PROVIDED PASSAGE

The 280 nurses and caregivers at Providence Hospice and Home Care of Snohomish County announced this week that they have won a first-ever union contract, which “will substantially enhance the quality of care for vulnerable patients and transform jobs into sustainable careers,” according to SEIU Healthcare 1199NW, which represents the workers.
The three-year agreement includes expanded training and continuing education; a process for improving staffing; maintenance of sick time, retirement, affordable healthcare and other benefits; a fair and transparent wage scale that rewards years of experience; and raises which will recruit and retain qualified staff, the union announcement said.
“I started in health care 18 years ago and worked my way up to become a registered nurse because I love caring for people, especially those who don’t have any family,” said Neneh Jallow-Avants, a registered nurse at Providence Hospice and Home Care who lives in Lynnwood. “Sometimes I am the only person my patients see the entire week, and their faces light up with gratitude and happiness when I arrive. Because I care about my patients’ physical and emotional health so deeply, it really hurt me when I saw colleagues around me leaving for other employers.

WHAT THE TASK REQUIRES
Sum up the hospice union contract text in two sentences.

RECORDS SUPPLIED
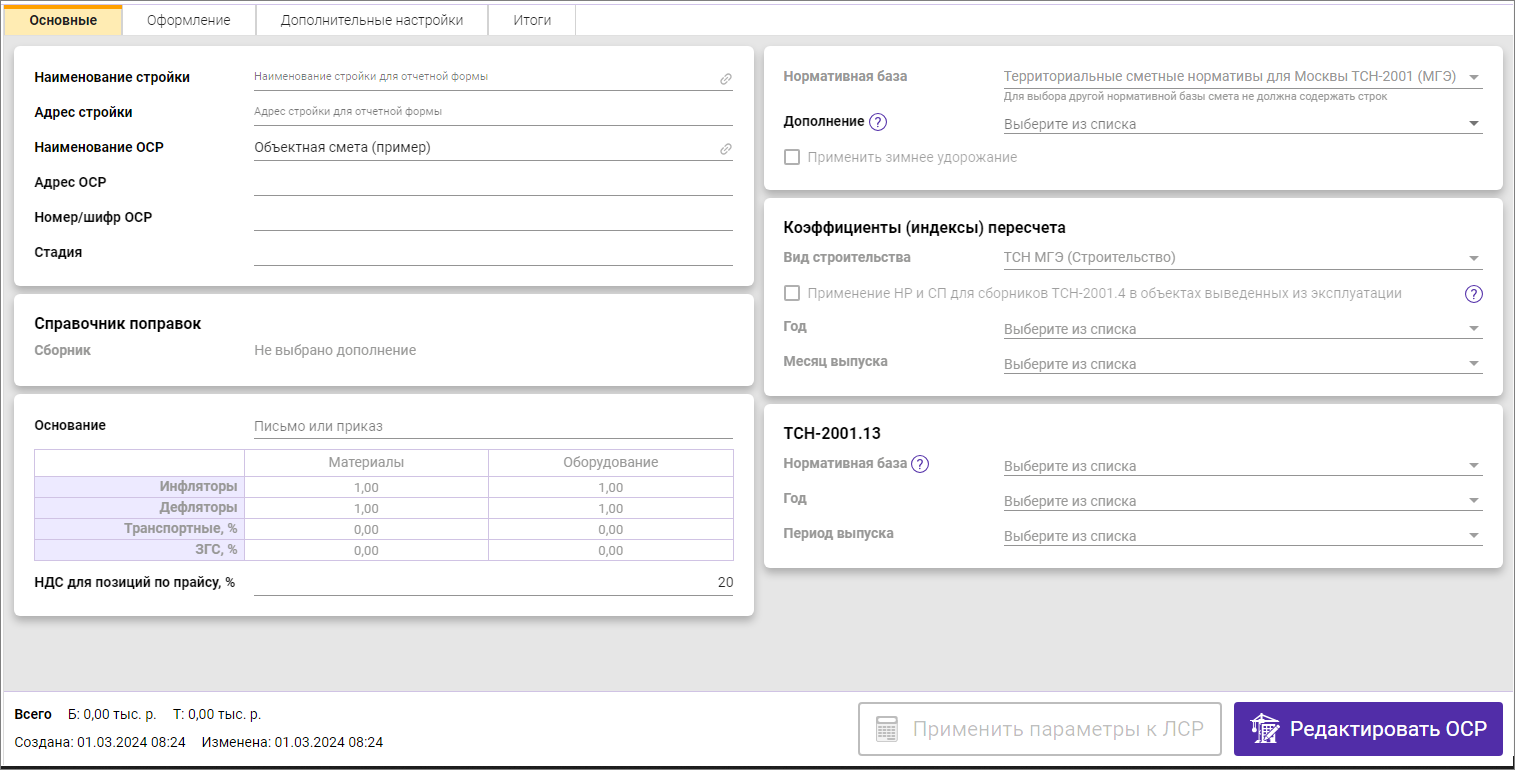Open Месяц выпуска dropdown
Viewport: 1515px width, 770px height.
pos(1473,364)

...

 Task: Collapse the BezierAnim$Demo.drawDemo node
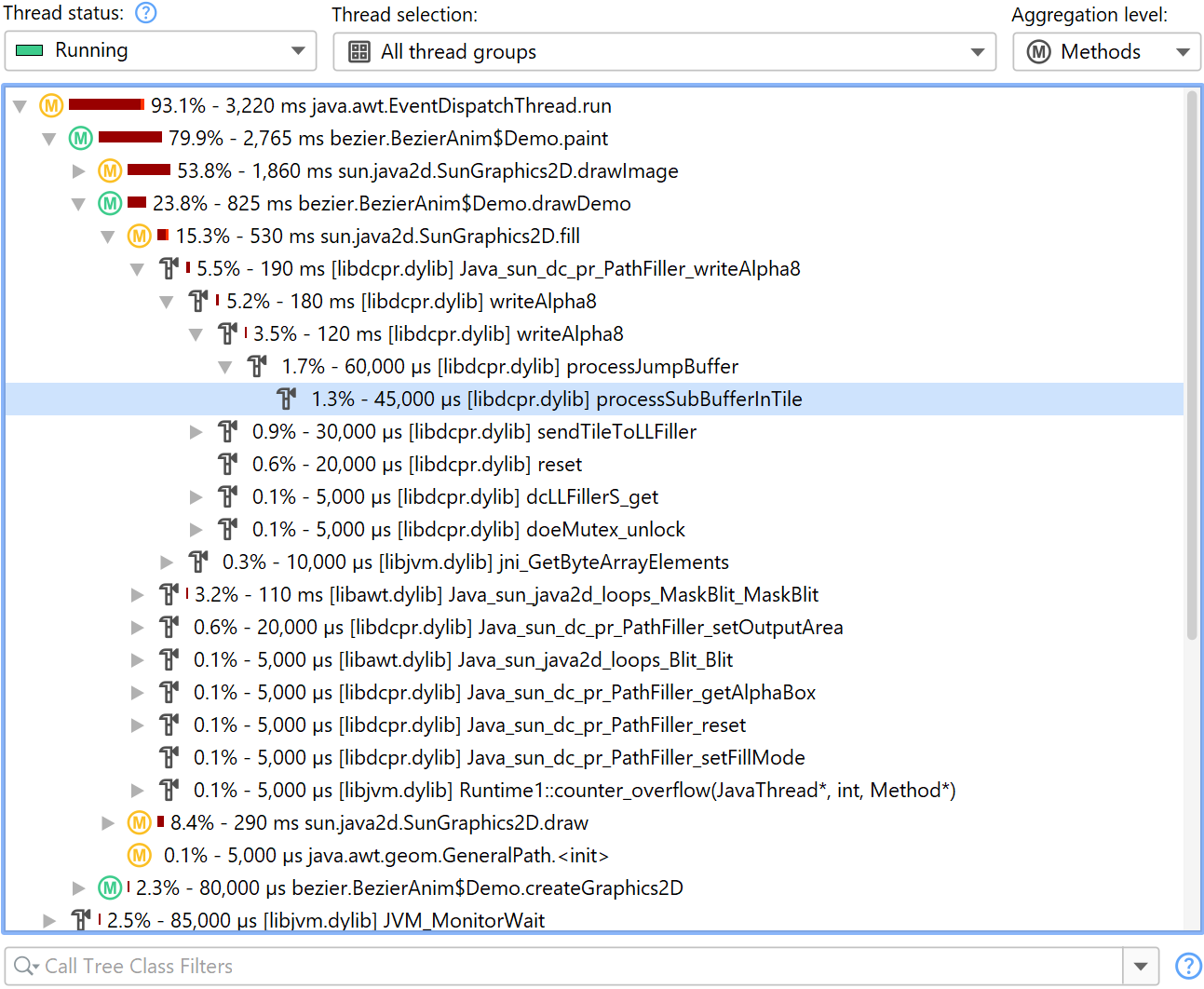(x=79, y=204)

FINISHED EXERCISE
The 280 nurses and caregivers at Providence Hospice and Home Care of Snohomish County have won their first-ever union contract, which SEIU Healthcare 1199NW says will greatly improve care for vulnerable patients and turn jobs into sustainable careers. The three-year agreement includes expanded training and continuing education, a process for improving staffing, continued benefits such as sick time, retirement and affordable healthcare, a fair wage scale that rewards experience, and raises meant to recruit and retain qualified staff.